Het verhoogde binnenhof ligt centraal tussen de gebouwen en wordt zorgvuldig vormgegeven om een prettige, (semi-)openbare ruimte te creëren. Door een doordachte schaal, strategische doorzichten en de juiste positionering van de entrees ontstaat een open en uitnodigende verblijfsomgeving. De zichtlijnen richting de Zijl spelen hierbij een essentiële rol, waardoor bewoners en bezoekers zich moeiteloos kunnen oriënteren binnen het gebied en een sterke connectie met de omgeving ervaren.
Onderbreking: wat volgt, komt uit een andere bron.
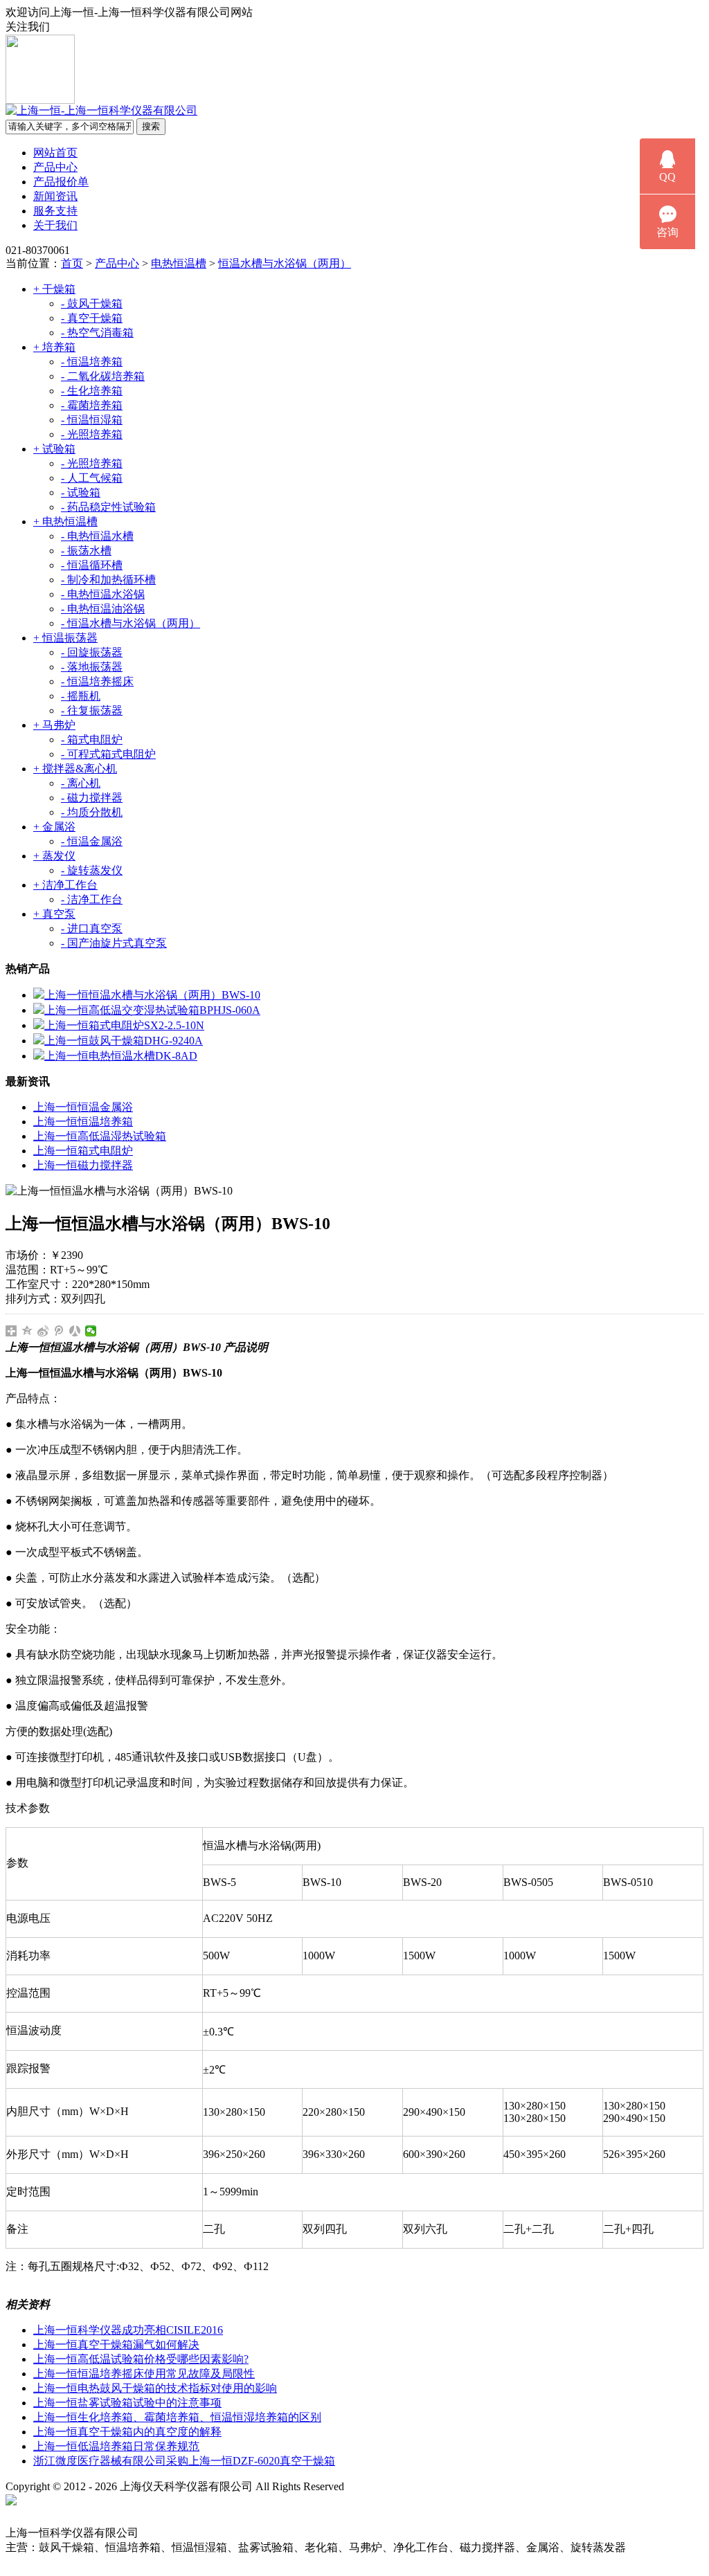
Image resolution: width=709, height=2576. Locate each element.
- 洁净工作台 (92, 899)
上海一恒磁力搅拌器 (83, 1165)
afbeelding binnen de regeling

Deschooneley, Klunder Architecten

afbeelding binnen de regeling

Urban Campus Lieven, Arons en Gelauff Architecten. referentiesB van een gemeenschappelijke daktuin centraal gelegen tussen (woon-)gebouwen.

afbeelding binnen de regeling

plattegrond voormalige LOI-locatie met vastgestelde aantal bouwlagen en bijbehorende bouwhoogtes

3.3 BOUWHOOGTES EN STEDELIJKSILHOUET

De opbouw van de bouwvolumes binnen de herontwikkeling van de LOI-locatie is afgestemd op de gemeentelijke Visie op Bouwhoogtes (november 2022) en vastgelegd in het Ontwikkelkader. Dit resulteert in een zorgvuldig gecomponeerd stedelijk silhouet, waarbij hoogteaccenten en bebouwingsdichtheid in balans zijn met de omgeving.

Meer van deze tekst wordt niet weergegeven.